A "ribbon microphone" has a magnetic gap about 1" tall, at least 0.1" deep
(0.1 square inch pole area) and about 0.25" long from N to S. As always, we
want a strong field.
Classic designs had a large U-magnet or a hunk of Alnico, focused down
through pole-pieces.
The new super-magnets suggest using the magnet itself as the pole-piece.
You can get them about 1"x0.2". Mount two of these 0.25" apart and you have
a magnetic field the right size.
A friend built one. He does not have a closed magnetic path: the magnets
are stuck to 0.1"x0.5"x2" iron straps on aluminum spacers. So in addition
to the 1"x0.2", 0.25"L gap, there is an inch-long return path through air,
off the larger-area edges of the iron straps.
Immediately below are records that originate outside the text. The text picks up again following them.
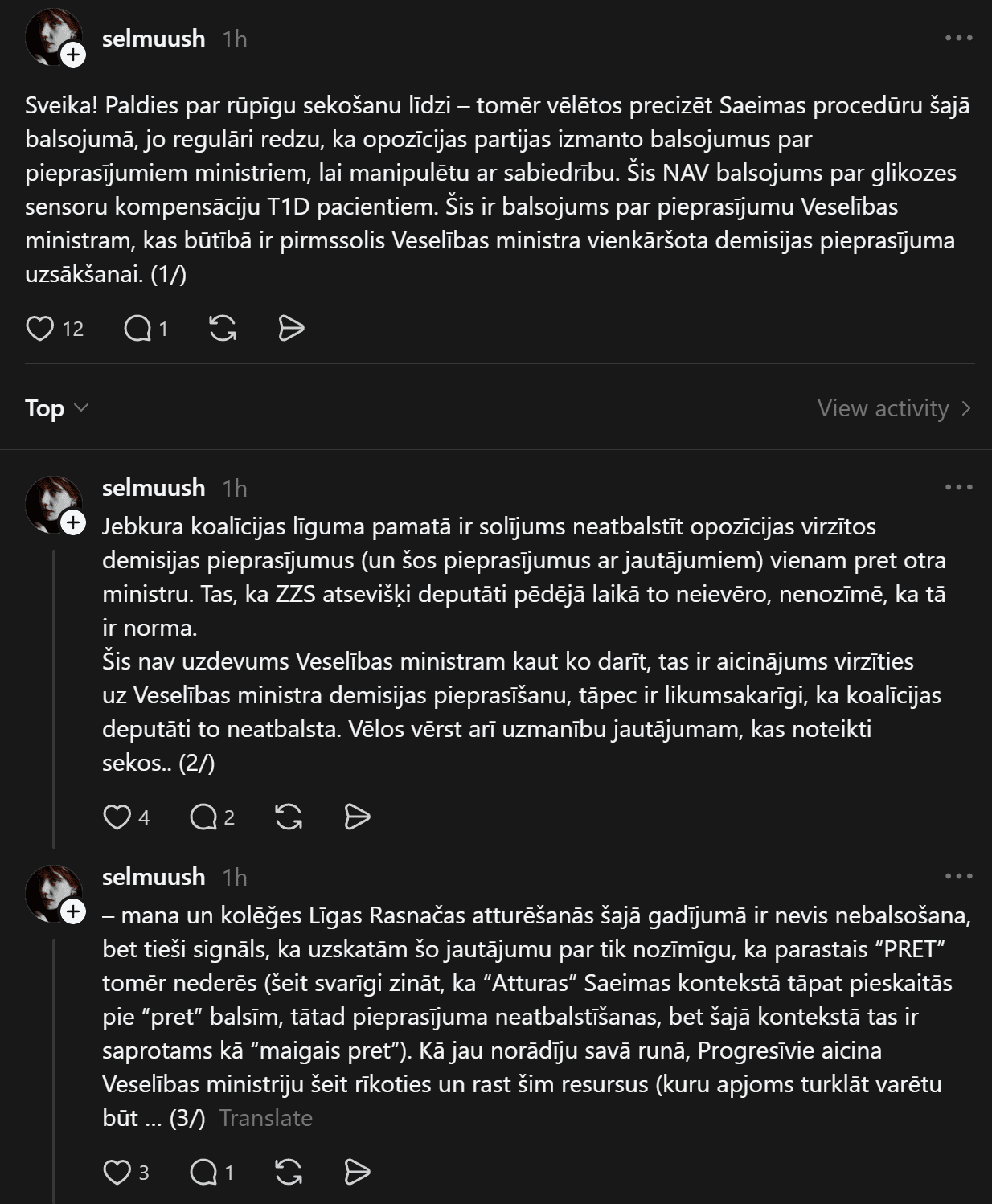Share the first post via send icon

pyautogui.click(x=291, y=328)
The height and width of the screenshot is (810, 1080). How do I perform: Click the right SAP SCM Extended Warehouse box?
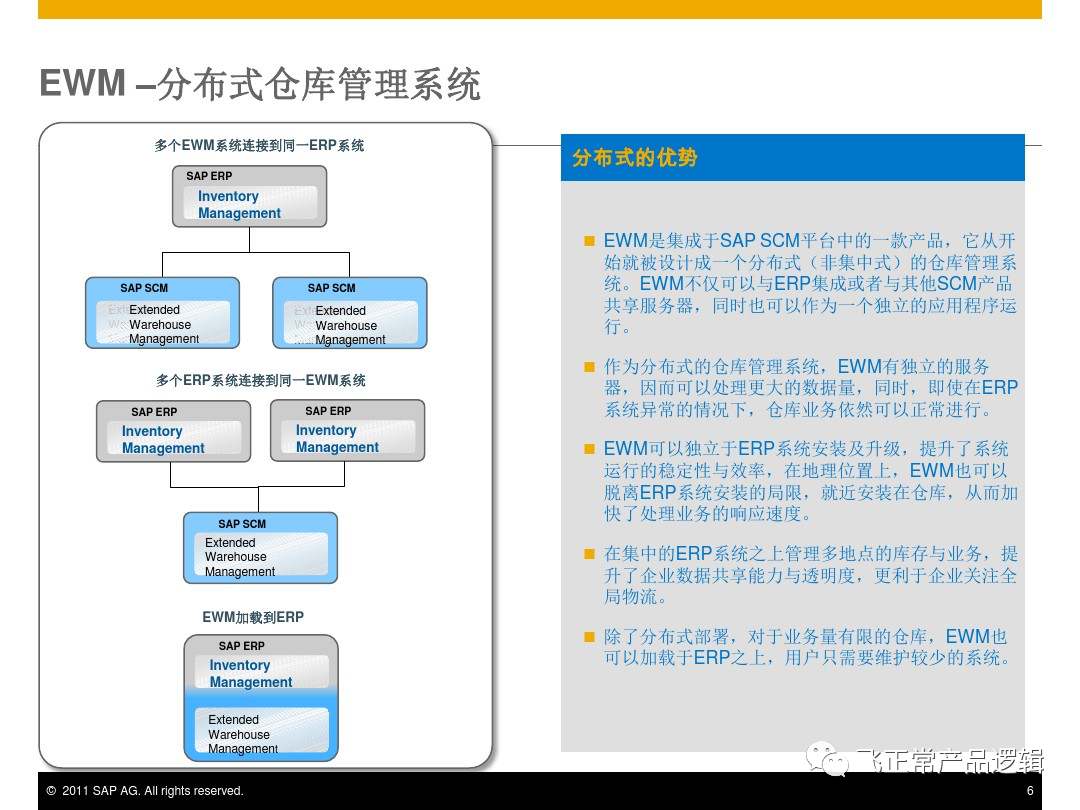[x=349, y=313]
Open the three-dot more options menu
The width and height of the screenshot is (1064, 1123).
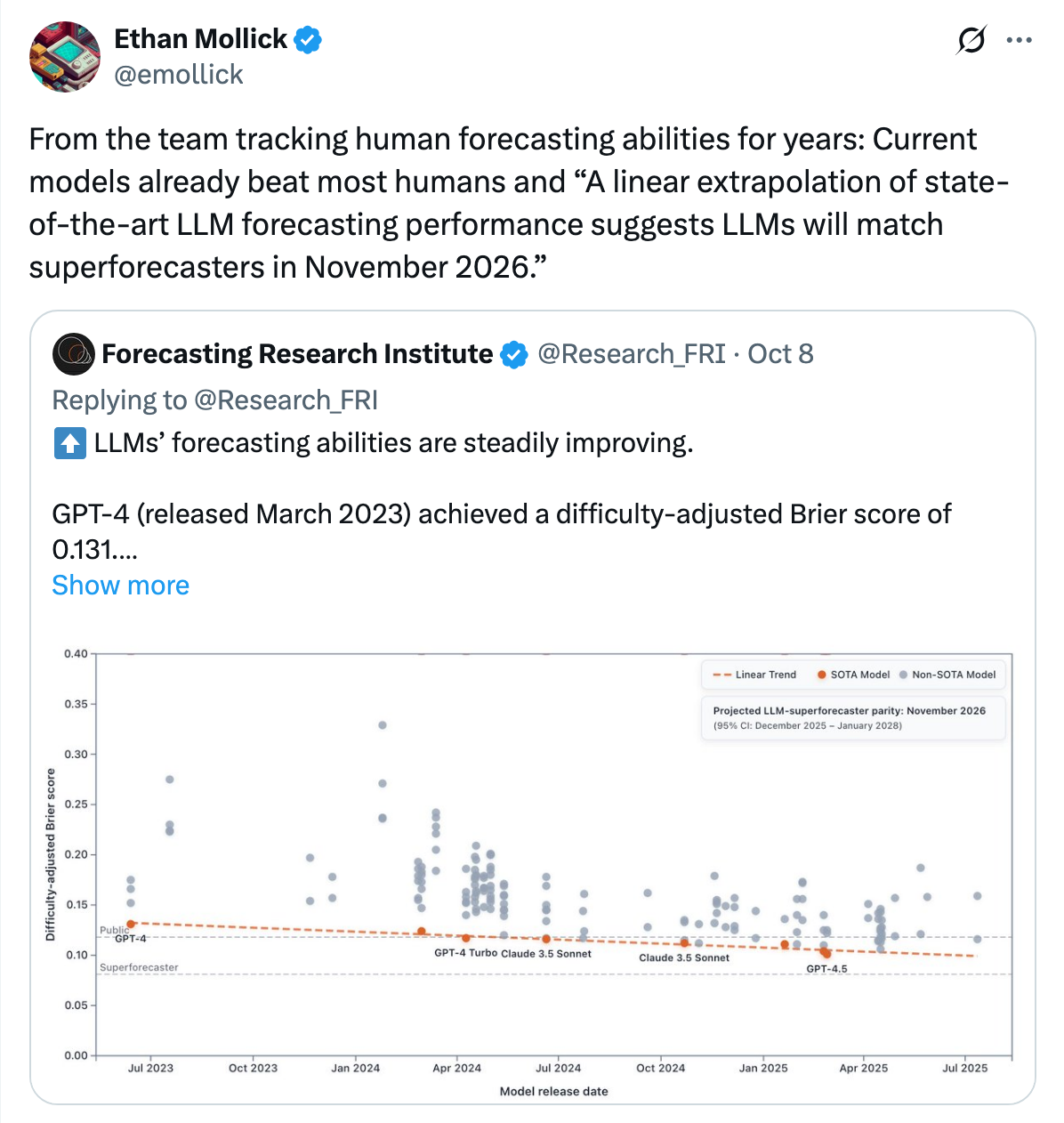tap(1019, 40)
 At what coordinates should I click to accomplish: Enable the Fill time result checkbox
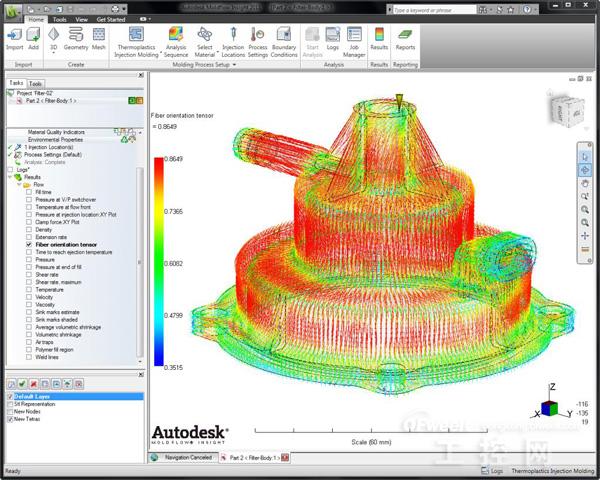(29, 191)
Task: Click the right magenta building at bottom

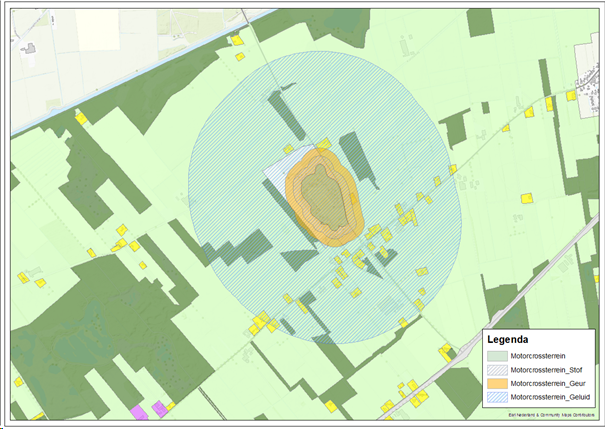Action: 159,408
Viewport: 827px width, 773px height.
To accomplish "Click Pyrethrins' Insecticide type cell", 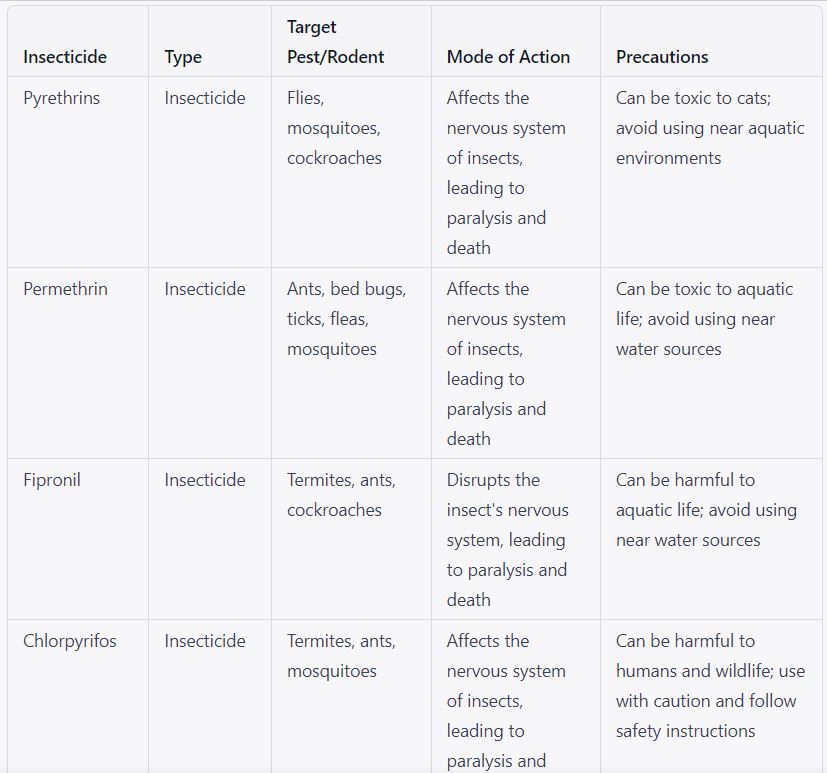I will click(205, 98).
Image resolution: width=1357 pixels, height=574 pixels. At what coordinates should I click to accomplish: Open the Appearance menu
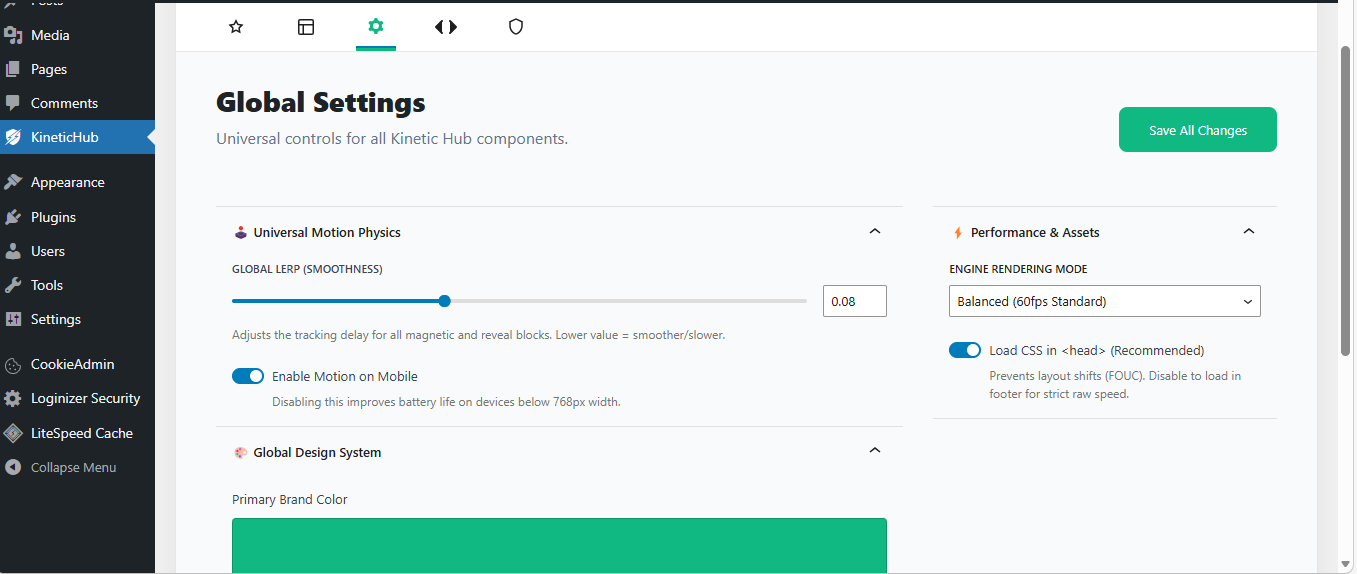(67, 182)
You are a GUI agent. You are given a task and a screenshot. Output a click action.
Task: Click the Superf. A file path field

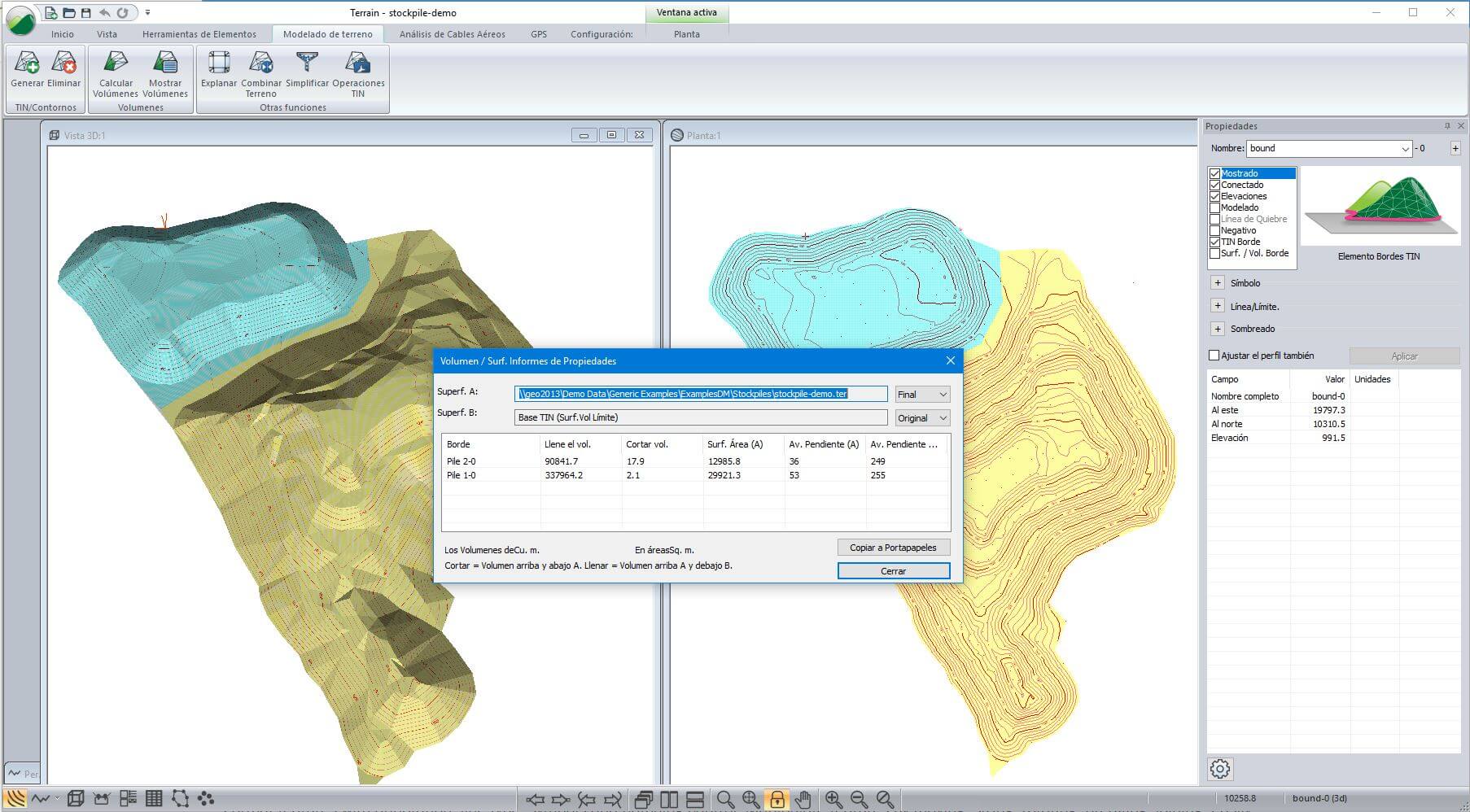coord(701,394)
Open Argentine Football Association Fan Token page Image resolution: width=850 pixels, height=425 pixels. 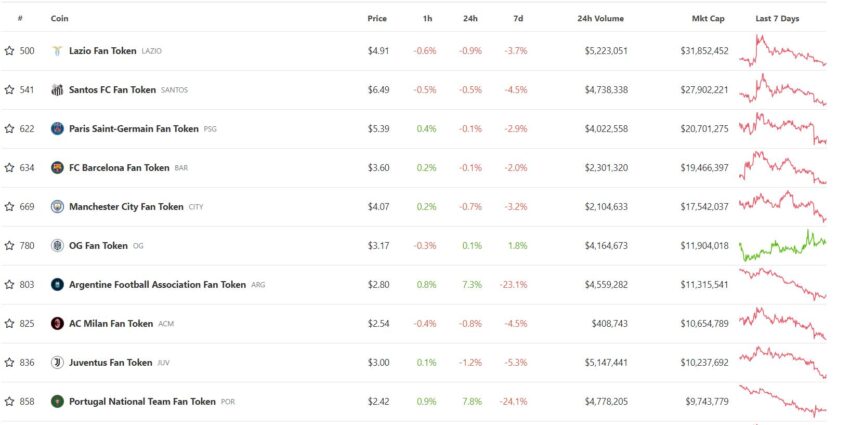tap(157, 285)
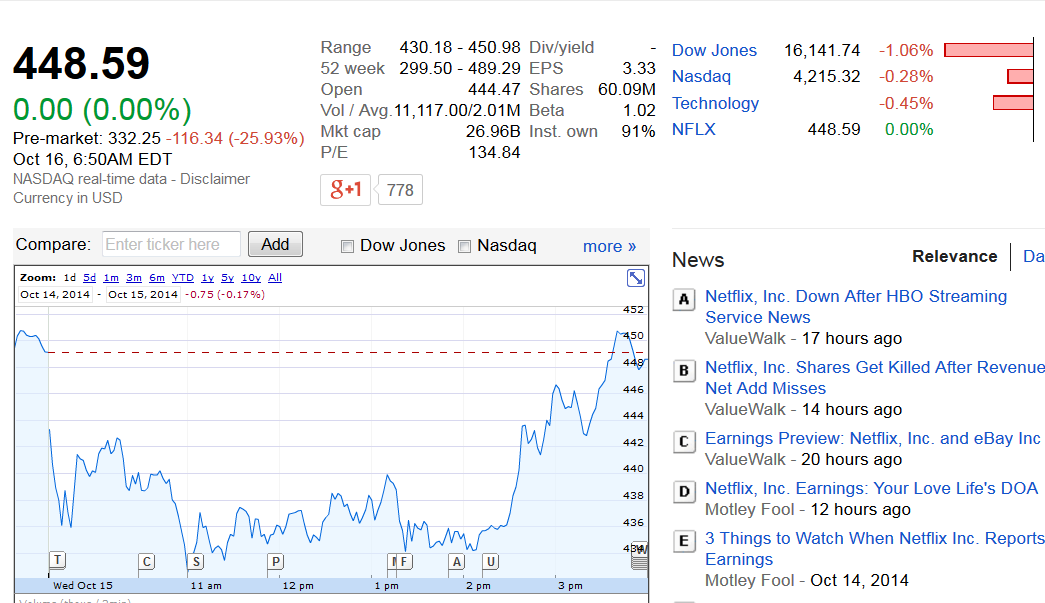Expand the chart to full size
This screenshot has height=603, width=1045.
[x=636, y=278]
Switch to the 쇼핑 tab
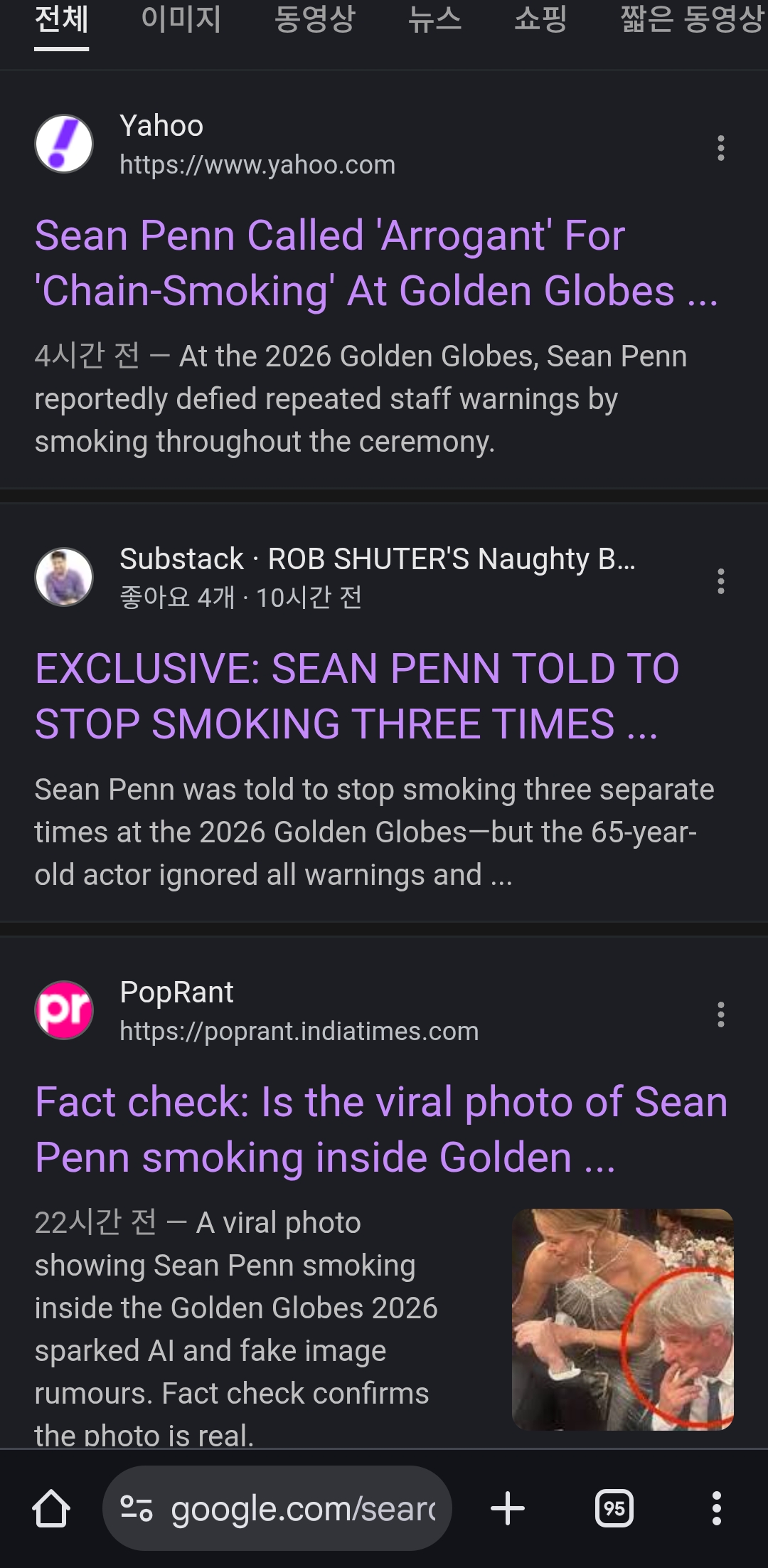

I said try closing the iron path. He says it makes nearly-no difference on
test (it should).
Is is possible the magnet faces are saturated? I know Alnico saturates
easier than iron, and we use tapered poles to focus low flux density at the
magnet face to high flux density in the gap. But I thought the
super-magnets didn't suffer so much from this?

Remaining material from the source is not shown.